Я не могу спорить с сеньорой. Однажды я видел, как она шла утром в ванную комнату – дряблая, желтая, как кожура банана, безбровая, с бледным опущенным ртом. Мне стало жаль старую испанку. Я дал себе слово не перечить ей. Я подыгрываю сеньоре, когда мы садимся за триктрак.
– Главный недостаток мисс Шельдт – это ее отец, – сказал я, когда мы устраивались в нашем номере. – Разве можно тащить в постель дочь человека, который учит тебя важным вещам?
– Какие там важные вещи? Забивает тебе голову высокой чепухой…
– Рената, позволь, я процитирую стих из «Откровения Иоанна Богослова»: «…ты носишь имя, будто жив, но ты мертв. Бодрствуй и утверждай прочее близкое к смерти».
Снисходительно улыбаясь, Рената встала, поправила юбчонку.
– Знаешь, как ты кончишь? Будешь босоногим таскаться по Лупу с плакатом: «Туда, где нам предстоит веч ность!» Давай звони своему Хаггинсу, и пойдем ужинать – только не к Румпельмейеру.
Я позвонил Хаггинсу, и мы договорились встретиться на вернисаже в галерее Кутца.
– Что там, в Гумбольдтовом завещании? – спросил я.

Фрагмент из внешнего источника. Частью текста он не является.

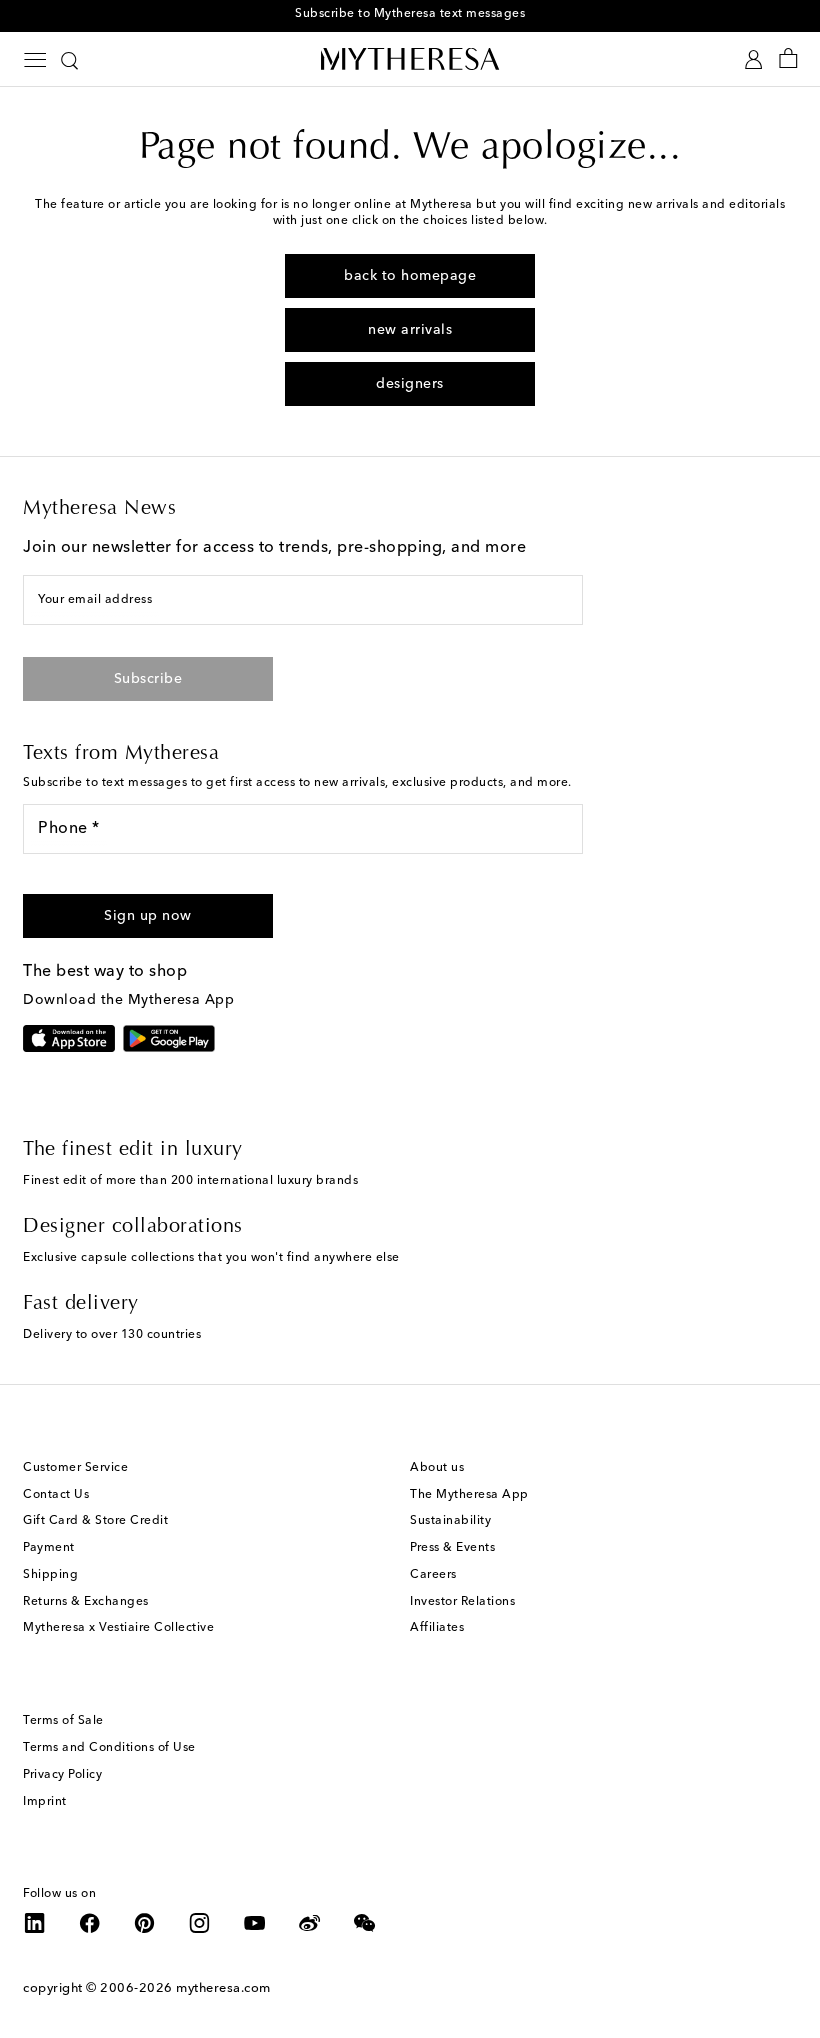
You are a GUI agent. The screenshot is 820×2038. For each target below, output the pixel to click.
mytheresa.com (223, 1988)
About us (437, 1468)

– Есть кое-что, – ответил Хаггинс.
В конце сороковых Хаггинса знала вся Гринвич-Виллидж. В его квартире собирался кружок, где спорили о политике, литературе, философии. Там бывали такие люди, как Чиармонте, Рав, Абель, Пол Гудмен и фон Гумбольдт Флейшер. Помимо любви к Гумбольдту, меня, незаменимого члена кружка, ничто не объединяло с Хаггинсом. Мало того, кое-чем мы раздражали друг друга. Несколько лет назад на съезде Демократической партии в Атлантик-Сити, этой увеселительной дыре, мы наблюдали, как Линдон Джонсон язвил по поводу Губерта Хэмфри и его делегации. Хаггинс посылал репортажи со съезда в ежедневную «Женскую одежду», и что-то посреди праздничного запустения восстановило его против меня. Мы вышли на набережную, к укрощенному вдоль берега Атлантическому океану, и здесь Хаггинс обрушился на меня. Тряся седеющей козлиной бородкой, он в пух и прах разнес мою книгу о Гарри Хопкинсе, которую я выпустил той весной. Хаггинс был неплохим журналистом, куда лучше, чем я, и, главное, знаменитым богемным диссидентом, приверженцем революционных перемен. Что хорошего я нашел в заурядном политике Хопкинсе и вообще в Новом курсе? По его мнению, я постоянно протаскиваю в свои книги похвалы американской системе правления. Я – типичный апологет, рупор истеблишмента, продажный писака, можно считать, Андрей Вышинский. На съезд, как и повсюду, он явился в джинсах и кедах – длинноногий розовощекий разговорчивый заика.
Я смотрел на Хаггинса и видел самого себя. Перед моими глазами проплывали зеленые и янтарные пятна, в которых виделись бесконечные эпохи и эры сна и бодрствования. Он ошибался, полагая, что я не люблю его. Напротив, с каждым днем я привязывался к нему все больше и больше. Хаггинс постарел, безжалостное время избороздило его лицо, но он оставался все тем же гарвардским радикалом джон-ридовского типа, одним из тех вечно молодых и воодушевленных американских интеллектуалов, поклонявшихся кто Марксу, кто Ленину, кто Бакунину или Троцкому и восторгавшихся Айседорой Дункан, Максом Истменом, Жаном Кокто, Андре Жидом, русским балетом, Эйзенштейном – бессмертным авангардом тех незабываемых лет. Хаггинс не отказался от своего идейного багажа, как не отказался от доставшихся ему по наследству биржевых акций.